The National Law currently includes the ban, but earlier in the year health ministers endorsed its removal as part of amendments to the National Law.

Those amendments are due to be debated in Queensland Parliament very shortly, but the AMA is calling for them to be axed.

“The Queensland parliament must now back in the agreement by ministers and withdraw the National Law amendment bill,” Professor Robson said.

The AMA said it had been fighting for years to preserve the use of the title “surgeon” only for practitioners who have undertaken significant, accredited surgical training, such as plastic surgeons.

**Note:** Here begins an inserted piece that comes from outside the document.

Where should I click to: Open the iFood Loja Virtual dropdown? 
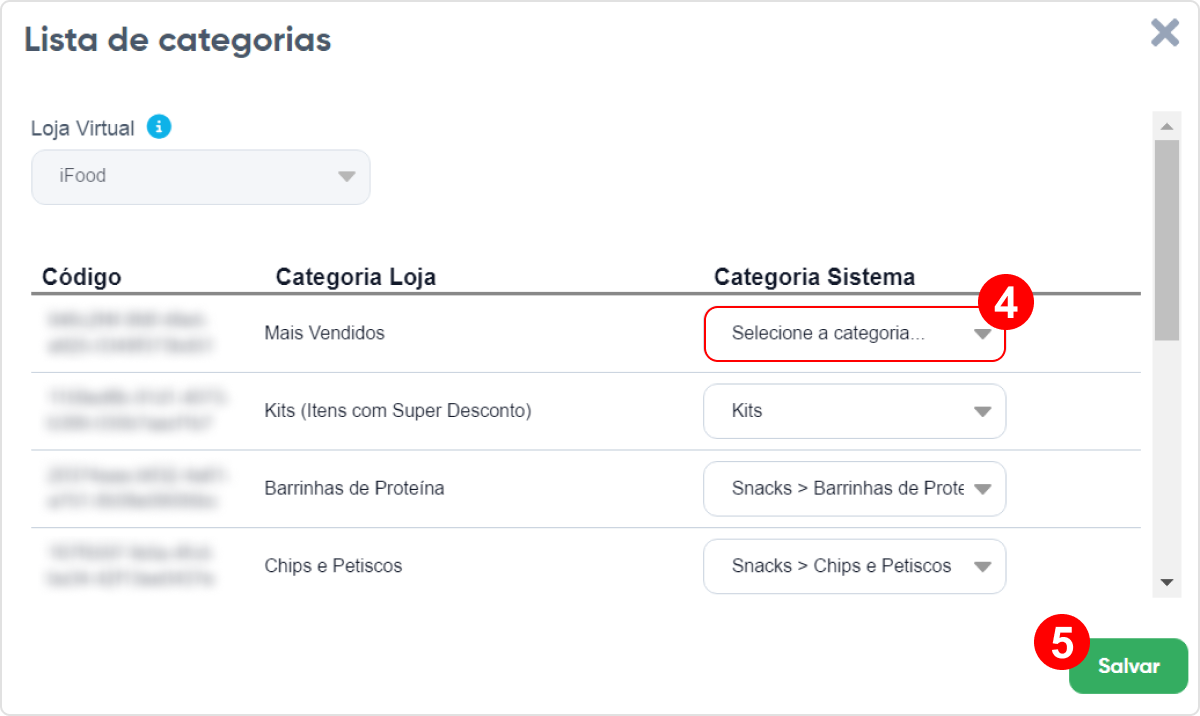[x=201, y=177]
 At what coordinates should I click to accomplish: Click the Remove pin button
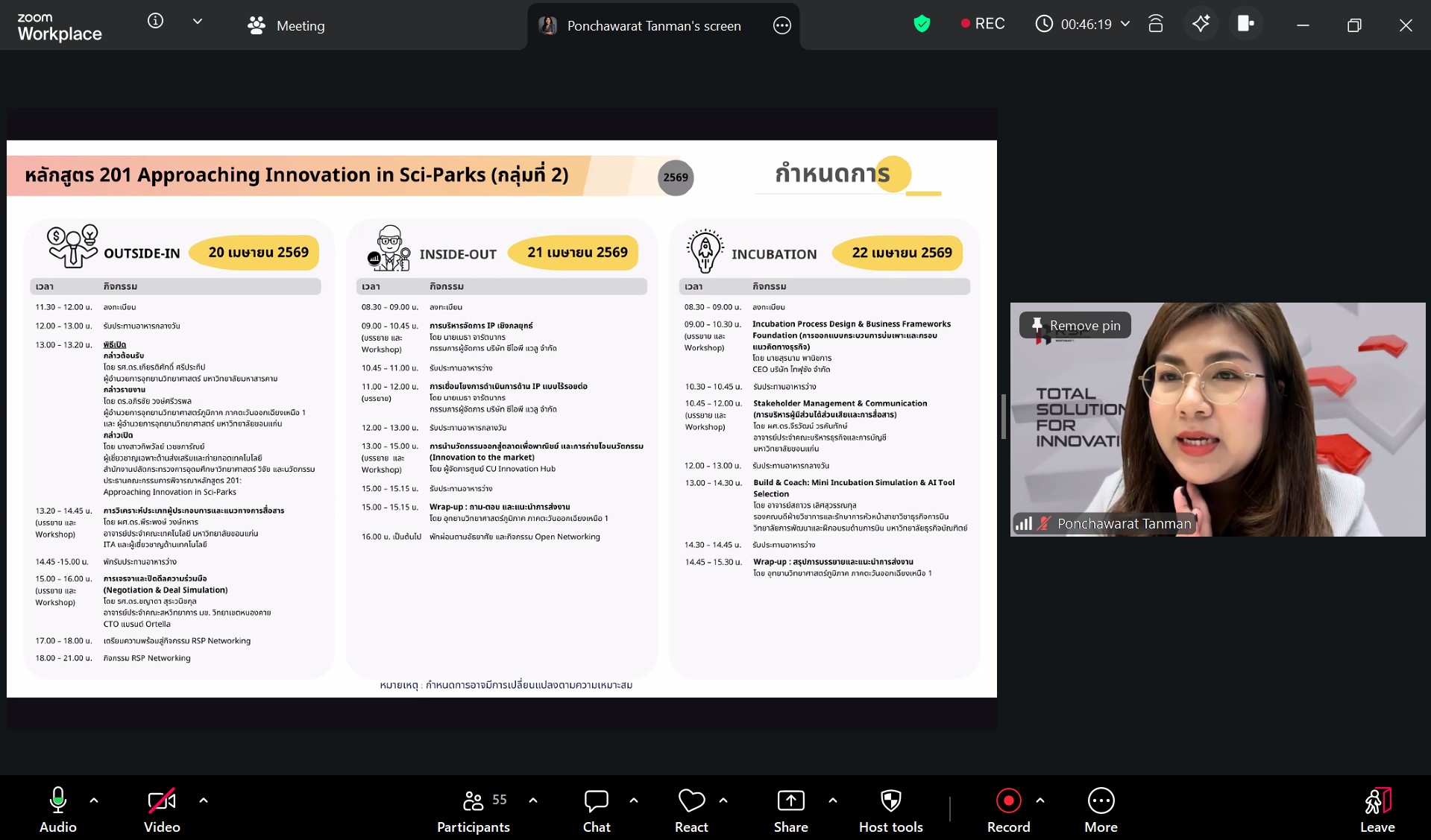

However, one GP accused the peak body for plastic surgeons of taking advantage of the crisis to limit who can perform skin cancer surgery.

“GPs and skin cancer physicians were incredibly saddened by the recent comments from the president of Australian Society of Plastic Surgeons in an editorial piece last Thursday suggesting that only plastic surgeons and dermatologists should be involved in the surgical excision of skin cancers,” GP Dr Chris Irwin, president of the Australian Society of General Practice and a skin cancer specialist, told The Medical Republic.

“To be an accredited member of the [Skin Cancer College Australasia], an already fully qualified and AHPRA-registered specialist needs qualifications in the advanced microscopic examination and diagnosis of skin cancers – something that is not a requirement for the College of Surgeons.”

Dr Irwin said GPs surgically removed 49% of all melanomas diagnosed in Australia in 2014, while specialist surgeons removed 34%.

“In fact, there is good evidence that the care being provided by specialist general practitioners and skin cancer physicians is at least as good, if not better,” he said.